Dumbledore said that James had left the cloak in his possession, but nowhere in the series is it explained why he had left it.
In the letter from Lily to Sirius, she said that James couldn't have used it since Dumbledore had it already.
Does not
'You. You have guessed, I know, why the Cloak was in my possession on the night your parents died. James had showed it to me just a few days previously. It explained much of his undetected wrongdoing at school! I could hardly believe what I was seeing. I asked to borrow it, to examine it. I had long since given up my dream of uniting the Hallows, but I could not resist, could not help taking a closer look ... It was a Cloak the likes of which I had never seen, immensely old, perfect in every respect ... and then your father died, and I had two Hallows at last, all to myself!'
Harry Potter and the Deathly Hallows - p.572 - Bloomsbury - Chapter 35, King's Cross
Count as somewhere in the series where it is explained why he had left it?
Dumbledore wanted to see if James's cloak was the fabled cloak of the Deathly Hallows.
We learn about the Invisibility Cloak and its origins in the Pottermore article here.
Linfred’s eldest son, Hardwin, married a beautiful young witch by the name of Iolanthe Peverell, who came from the village of Godric’s Hollow. She was the granddaughter of Ignotus Peverell. In the absence of male heirs, she, the eldest of her generation, had inherited her grandfather’s invisibility cloak.
The Peverell name is one that is most deeply associated with the Deathly Hallows.
From this time on, the cloak was handed down to the eldest in each new generation.
Now from this quote we can surmise that the cloak never faded in its ability to render the user invisible, whereas other normal invisibility cloaks do.
And to cap it all off
James Potter then inherited Ignotus Peverell’s Invisibility Cloak.

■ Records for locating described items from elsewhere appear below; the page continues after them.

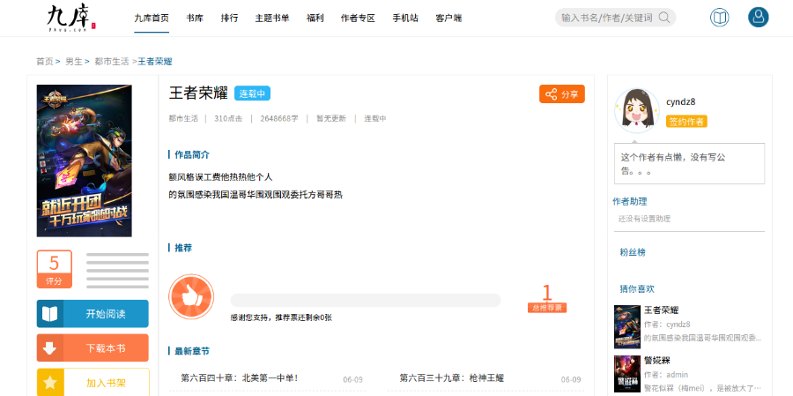The image size is (793, 396).
Task: Open the bookshelf book icon in header
Action: [x=720, y=18]
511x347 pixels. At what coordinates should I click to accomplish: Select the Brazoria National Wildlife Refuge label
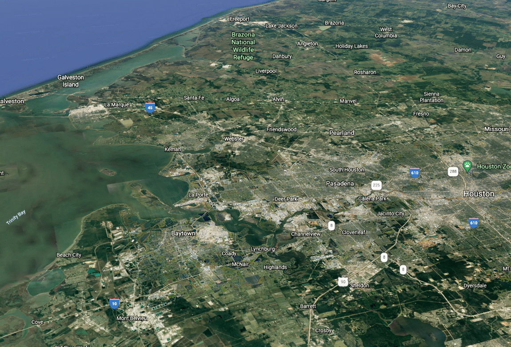[243, 46]
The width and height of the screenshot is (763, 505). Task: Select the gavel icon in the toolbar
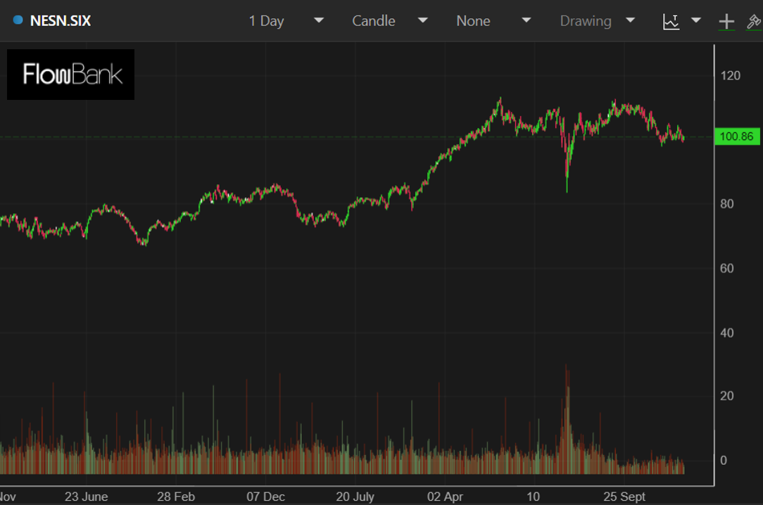(754, 21)
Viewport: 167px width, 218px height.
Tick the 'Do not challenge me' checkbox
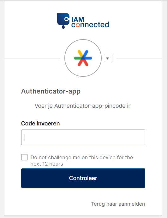(x=24, y=157)
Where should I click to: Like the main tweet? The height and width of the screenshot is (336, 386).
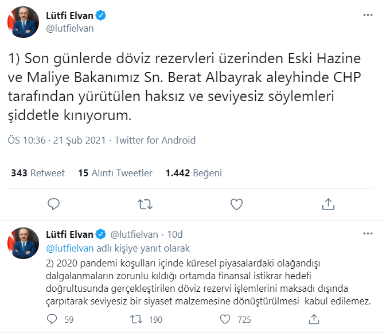point(236,203)
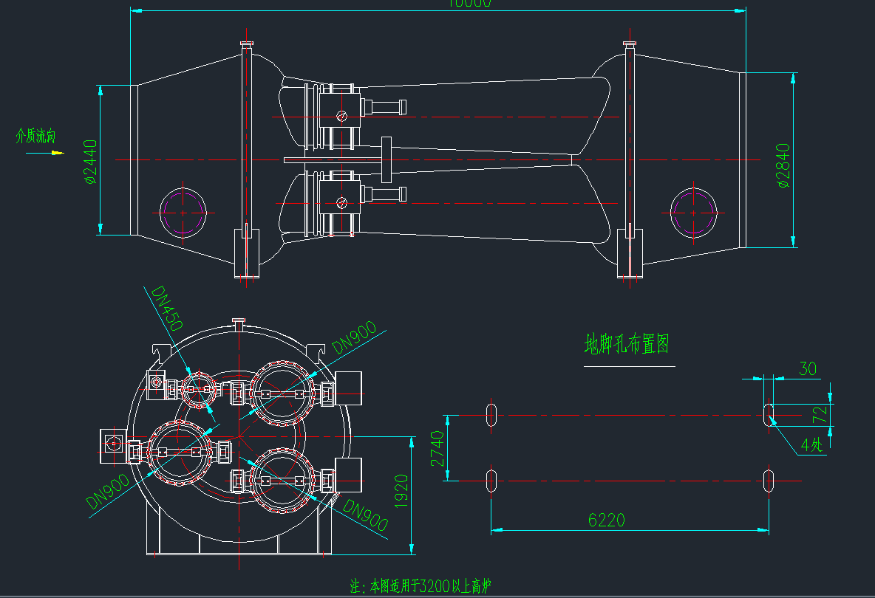Click the left magenta dashed circle
The width and height of the screenshot is (875, 598).
coord(183,212)
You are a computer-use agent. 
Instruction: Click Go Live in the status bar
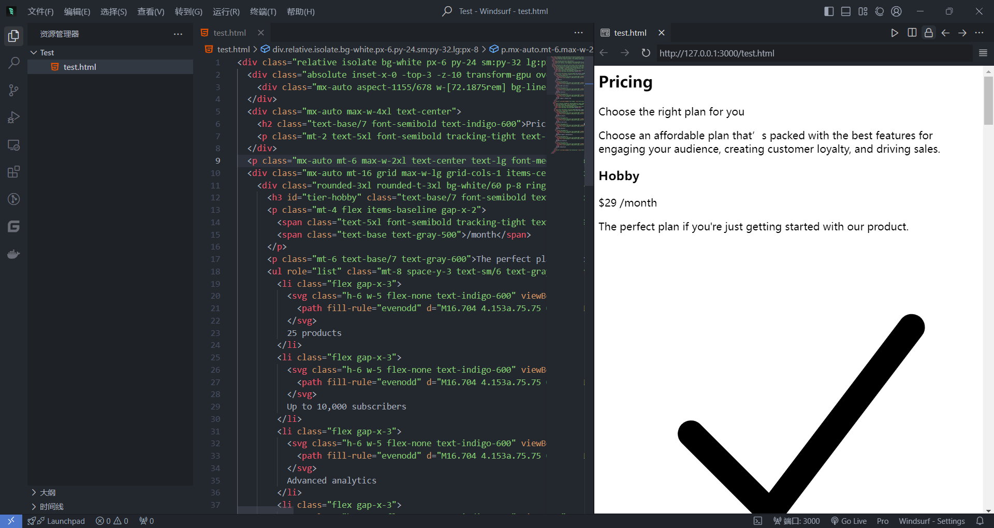[849, 521]
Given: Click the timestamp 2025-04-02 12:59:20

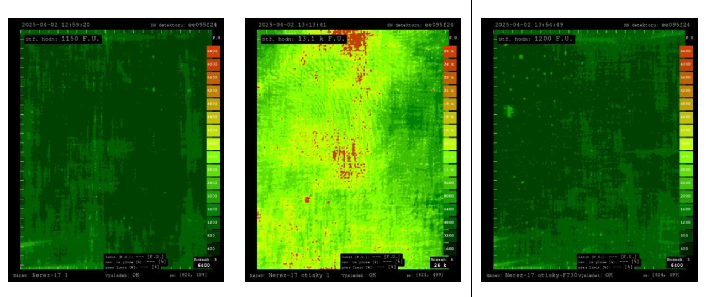Looking at the screenshot, I should click(x=55, y=25).
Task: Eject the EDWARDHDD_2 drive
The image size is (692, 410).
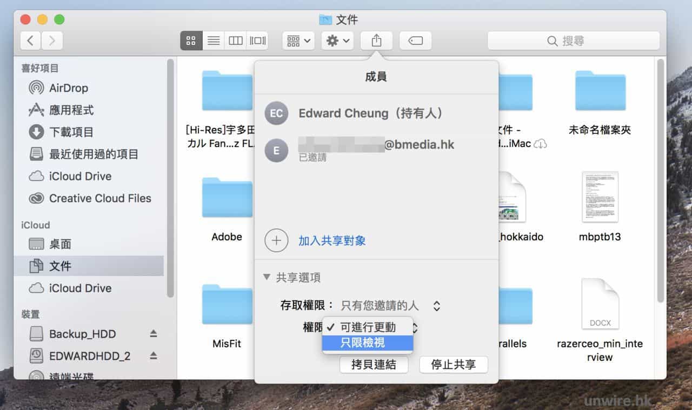Action: coord(154,355)
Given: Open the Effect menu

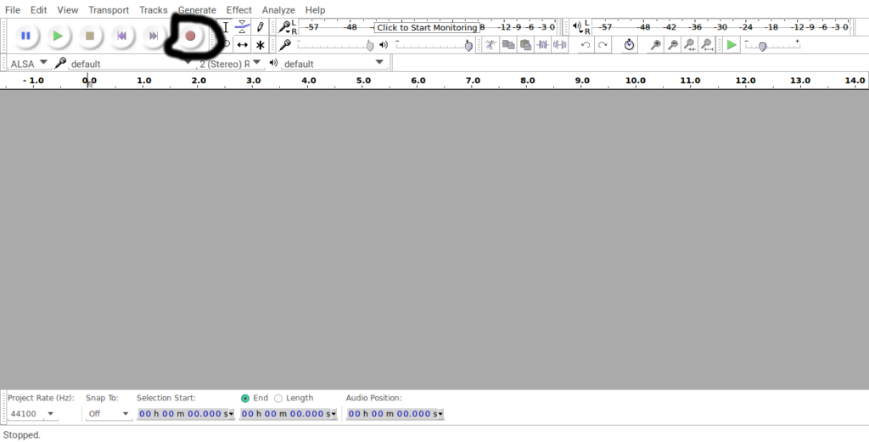Looking at the screenshot, I should coord(238,10).
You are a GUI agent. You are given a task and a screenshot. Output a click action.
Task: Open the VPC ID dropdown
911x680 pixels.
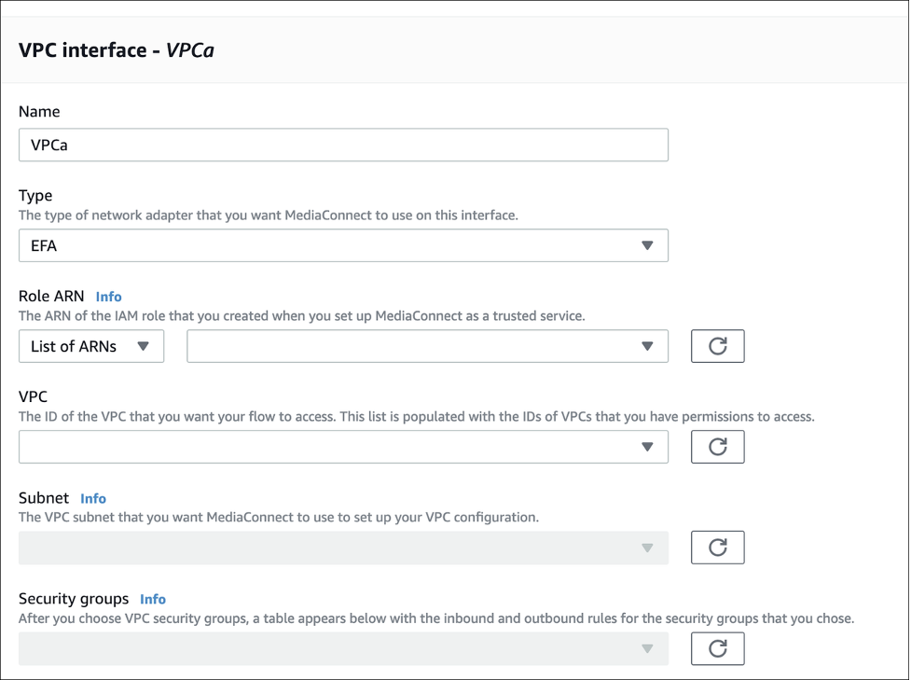[x=343, y=447]
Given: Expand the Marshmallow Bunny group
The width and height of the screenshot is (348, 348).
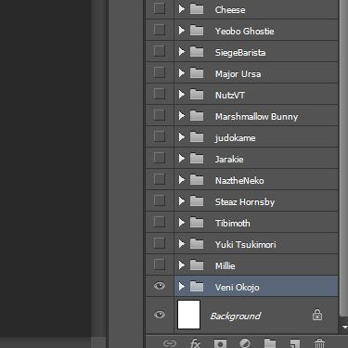Looking at the screenshot, I should click(182, 116).
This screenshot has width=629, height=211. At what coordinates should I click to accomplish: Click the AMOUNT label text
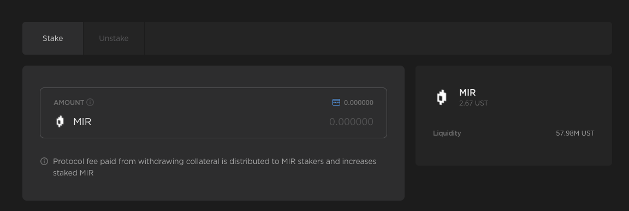[x=69, y=102]
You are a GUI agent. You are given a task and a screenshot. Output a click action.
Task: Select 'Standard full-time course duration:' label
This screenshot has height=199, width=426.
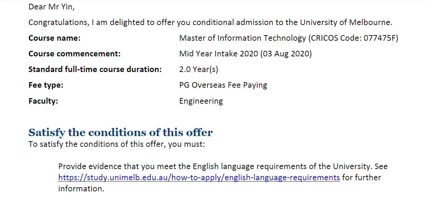tap(95, 69)
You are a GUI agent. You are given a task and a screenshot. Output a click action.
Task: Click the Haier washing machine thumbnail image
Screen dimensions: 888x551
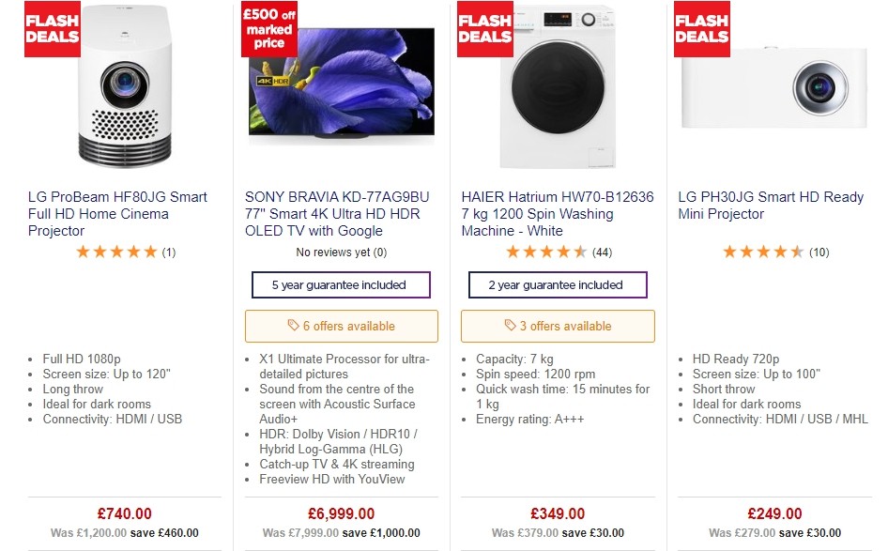[557, 84]
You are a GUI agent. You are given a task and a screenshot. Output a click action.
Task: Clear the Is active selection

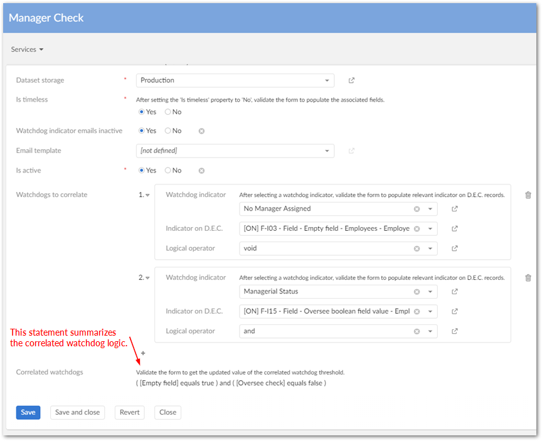click(x=201, y=171)
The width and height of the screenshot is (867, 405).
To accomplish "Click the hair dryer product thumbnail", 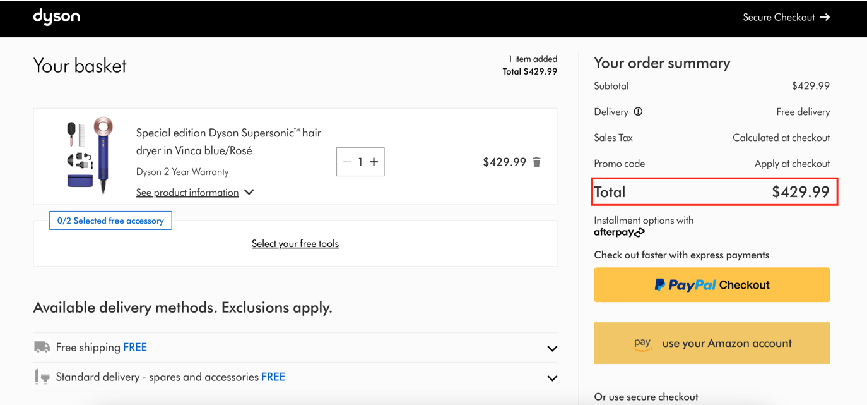I will point(90,154).
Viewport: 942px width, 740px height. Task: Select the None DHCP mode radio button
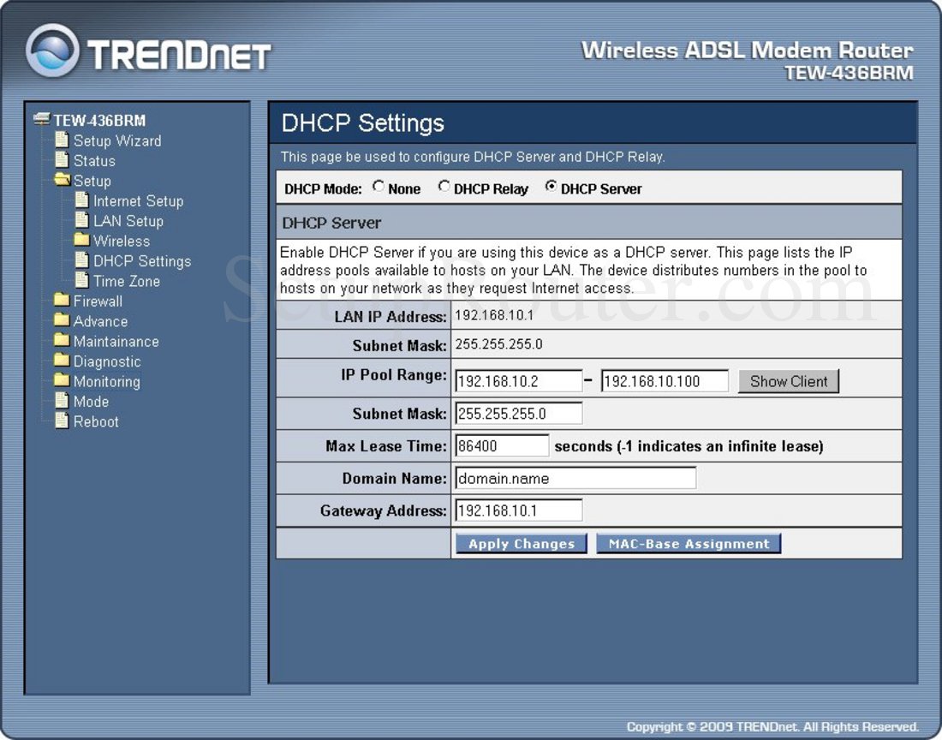point(379,187)
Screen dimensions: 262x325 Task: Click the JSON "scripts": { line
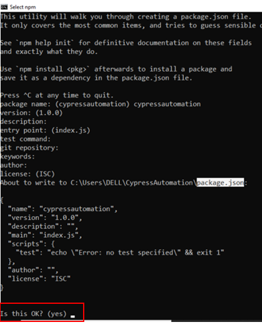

It is likely Dumbledore made this connection on his own, and then sought to test the cloak for its connection with the Death Hallows, which Dumbledore has had a longstanding and dangerous obsession with. For example the Horcrux ring, he only put this on because of the resurrection stone mounted on it.
JKR once mentioned this as a "Never-Asked Question" (one she'd never been asked in interviews), and attached great significance to it:
there IS a question I've always been surprised nobody's put to me, and that I really should have said it while I was still on-stage. I can't make amends to the girl who asked, but it is in tribute to her that I give the answer, belatedly.
Why did Dumbledore have James' invisibility cloak at the time of James' death, given that Dumbledore could make himself invisible without a cloak? There IS a significant - even crucial - answer. (www.jkrowling.com 9/13/06)
Note that she said this before HP and the Deathly Hallows was published, so it's likely the answer is somewhere in that 7th book. The obvious answer is that Dumbledore wanted to study the Cloak because it's one of the three Deathly Hallows. This idea is supported by the (admittedly unreliable) Harry Potter Wikia:
Around the time that Lord Voldemort was hunting the Potters for their son, the Cloak of Invisibility came to the attention of Albus Dumbledore when James showed him the Cloak, and Dumbledore, who had searched for the Deathly Hallows in youth, asked to borrow the Cloak from James to study it. After James was killed, the Cloak was left in Dumbledore's possession.